Quanto de devo ó ciência, pois poupaste meu tempo em corrigir meus erros ortográficos, bem como de desgastar as páginas já amareladas e carcomidas do meu Aurélio. Mas escrevo de modo um tanto compulsivo, como no afã do asmático que traga o ar que lhe rodeia, fazendo da eternidade aquele momento. Que bom seria se eu fosse poeta, traduzindo nas minhas linhas o cotidiano, o que a vida me dá e o que tiro dela… seria uma comédia própria não dos teatros da fifth avenue, mas dos circos que percorrem o sertão do nordeste, com suas lonas remendadas, castigadas por um sol sempre presente e pela chuva que acanhadamente, às vezes aparece.
Quão bom é brincar de escrever pois, as ideias e os cenários que passam uns após outros nos transportam para o vale dos sonhos aonde os homens se amam e a paz é a mediadora dos entreveros que não existem.
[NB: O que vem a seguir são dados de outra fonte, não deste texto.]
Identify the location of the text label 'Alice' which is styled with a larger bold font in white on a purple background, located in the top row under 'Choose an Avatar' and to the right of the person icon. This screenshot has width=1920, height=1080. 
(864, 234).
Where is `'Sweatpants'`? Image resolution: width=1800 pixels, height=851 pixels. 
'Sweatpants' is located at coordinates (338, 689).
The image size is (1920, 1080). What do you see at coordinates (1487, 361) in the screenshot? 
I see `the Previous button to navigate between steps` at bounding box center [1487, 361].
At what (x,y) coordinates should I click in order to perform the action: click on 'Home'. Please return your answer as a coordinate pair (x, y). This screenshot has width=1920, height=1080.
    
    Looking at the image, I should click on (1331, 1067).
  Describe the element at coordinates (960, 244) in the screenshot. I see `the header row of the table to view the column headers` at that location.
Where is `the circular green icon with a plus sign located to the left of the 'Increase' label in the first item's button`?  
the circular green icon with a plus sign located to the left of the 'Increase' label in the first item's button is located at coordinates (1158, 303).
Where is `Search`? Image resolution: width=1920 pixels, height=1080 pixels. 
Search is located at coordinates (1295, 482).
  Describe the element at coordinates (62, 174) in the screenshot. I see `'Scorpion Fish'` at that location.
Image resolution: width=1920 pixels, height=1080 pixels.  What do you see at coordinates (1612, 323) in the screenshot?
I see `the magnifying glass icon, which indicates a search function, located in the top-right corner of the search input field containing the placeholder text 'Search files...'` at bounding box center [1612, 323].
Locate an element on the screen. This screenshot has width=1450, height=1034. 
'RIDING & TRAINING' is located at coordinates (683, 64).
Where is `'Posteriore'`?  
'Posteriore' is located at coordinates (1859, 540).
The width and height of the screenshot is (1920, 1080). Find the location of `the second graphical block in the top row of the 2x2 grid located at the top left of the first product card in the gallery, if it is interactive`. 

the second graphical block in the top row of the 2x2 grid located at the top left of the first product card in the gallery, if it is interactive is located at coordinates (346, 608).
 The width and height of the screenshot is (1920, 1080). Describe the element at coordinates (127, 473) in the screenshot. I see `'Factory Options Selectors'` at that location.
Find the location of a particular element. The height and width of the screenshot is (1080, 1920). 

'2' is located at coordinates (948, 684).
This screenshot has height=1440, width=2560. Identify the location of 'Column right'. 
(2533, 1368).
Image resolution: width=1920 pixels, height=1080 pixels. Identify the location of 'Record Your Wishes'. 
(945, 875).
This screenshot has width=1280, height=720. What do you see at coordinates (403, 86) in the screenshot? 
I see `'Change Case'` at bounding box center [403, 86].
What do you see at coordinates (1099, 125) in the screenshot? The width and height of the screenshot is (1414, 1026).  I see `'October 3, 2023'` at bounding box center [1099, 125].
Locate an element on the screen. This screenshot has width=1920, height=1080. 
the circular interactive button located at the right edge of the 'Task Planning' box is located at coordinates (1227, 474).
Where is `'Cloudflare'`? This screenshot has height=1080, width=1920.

Onde a graúna no seu canto mavioso brinca com os acordes, liberta em pleno voo. Onde o crocodilo abre seu bocão que aterroriza, mas verte lágrimas com um olhar piedoso. Onde o beija-flor no seu incessante bater de asas, desfiando a lei da gravidade, suga o néctar das rosas, papoulas e margaridas que harmoniosamente compõem e fazem o equilíbrio crômico do meu jardim, por que não meu éden?
Escrevo, escrevo sim, para eternizar para os meus pares o meu tísico pensamento, a minha às vezes tão comentada e criticada maneira de ser, que com certeza e, assino embaixo, nunca teve um tempero de maldade ou falsidade, pois, escrevendo, rumino um pouco do meu eu que, quisera Deus, fosse um alívio para os que sofrem mais que eu.
Vida, minha vida, como fresco contigo minha quenga virgem.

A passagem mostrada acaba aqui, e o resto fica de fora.